(Listing for locating displayed items)
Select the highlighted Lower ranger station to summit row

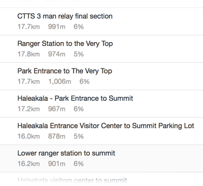(102, 159)
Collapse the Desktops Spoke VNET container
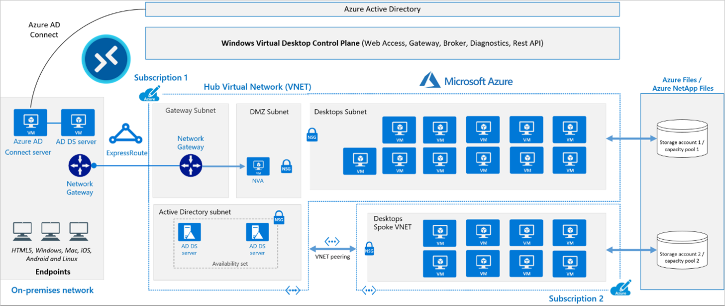 point(389,222)
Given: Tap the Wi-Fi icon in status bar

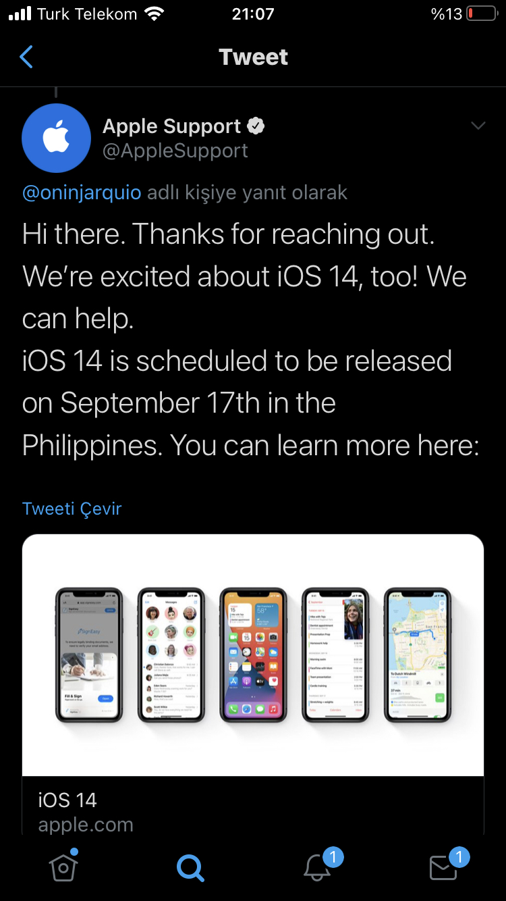Looking at the screenshot, I should [154, 14].
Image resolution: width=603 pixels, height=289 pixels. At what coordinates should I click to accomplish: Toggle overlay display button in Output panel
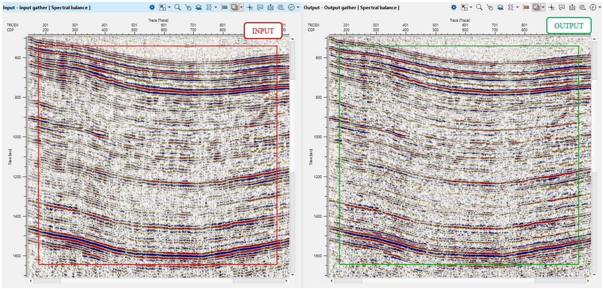tap(537, 8)
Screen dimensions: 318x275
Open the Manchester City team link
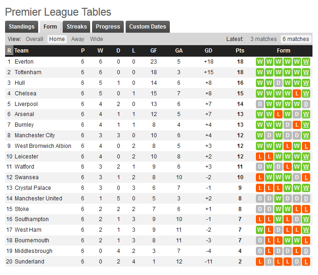pos(35,135)
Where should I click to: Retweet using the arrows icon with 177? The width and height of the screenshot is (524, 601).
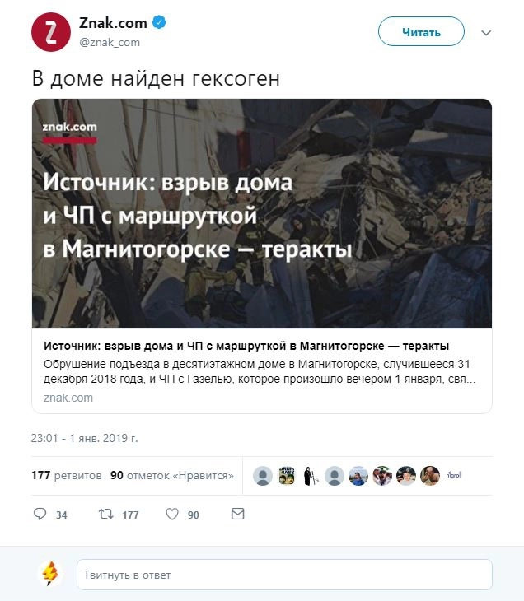click(x=105, y=514)
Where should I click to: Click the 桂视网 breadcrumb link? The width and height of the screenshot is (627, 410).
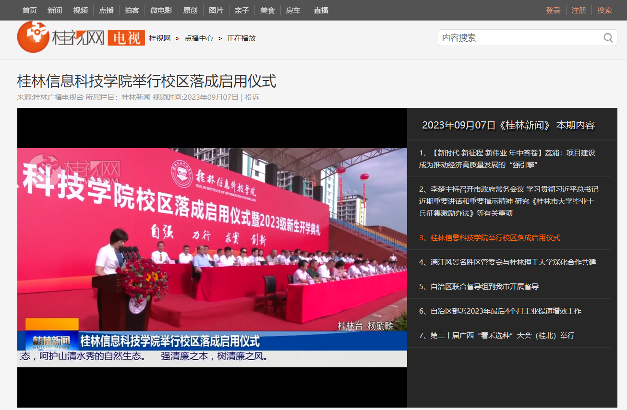tap(160, 38)
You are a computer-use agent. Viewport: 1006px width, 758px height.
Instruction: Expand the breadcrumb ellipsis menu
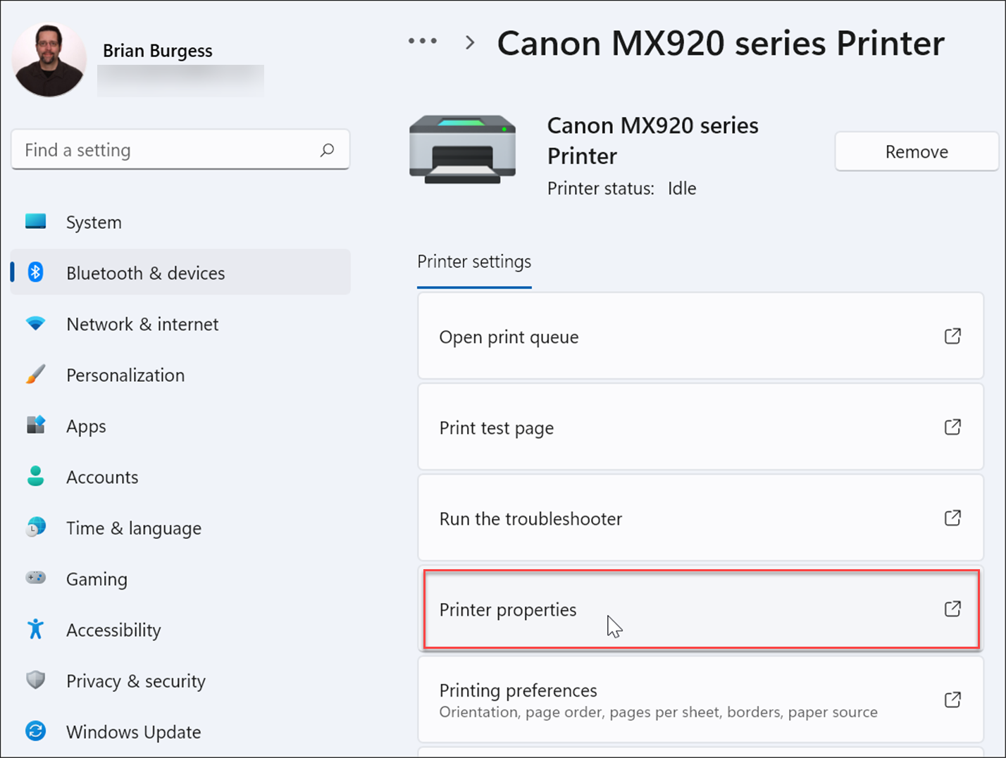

== GIVEN INSTRUCTION ==
Reproduce every line of the listing above verbatim, omitting the pictures.

== RESULT OF THE EXERCISE ==
Select the highlighted Lower ranger station to summit row

(102, 159)
Collapse the Desktops Spoke VNET container
 point(389,222)
Given: Tap the Wi-Fi icon in status bar

Looking at the screenshot, I should [154, 14].
Image resolution: width=603 pixels, height=289 pixels. At what coordinates should I click to accomplish: Toggle overlay display button in Output panel
tap(537, 8)
Screen dimensions: 318x275
Open the Manchester City team link
pos(35,135)
Where should I click to: Retweet using the arrows icon with 177? The width and height of the screenshot is (524, 601).
click(x=105, y=514)
Where should I click to: Click the 桂视网 breadcrumb link? The width and height of the screenshot is (627, 410).
tap(160, 38)
You are a computer-use agent. Viewport: 1006px width, 758px height.
Instruction: Expand the breadcrumb ellipsis menu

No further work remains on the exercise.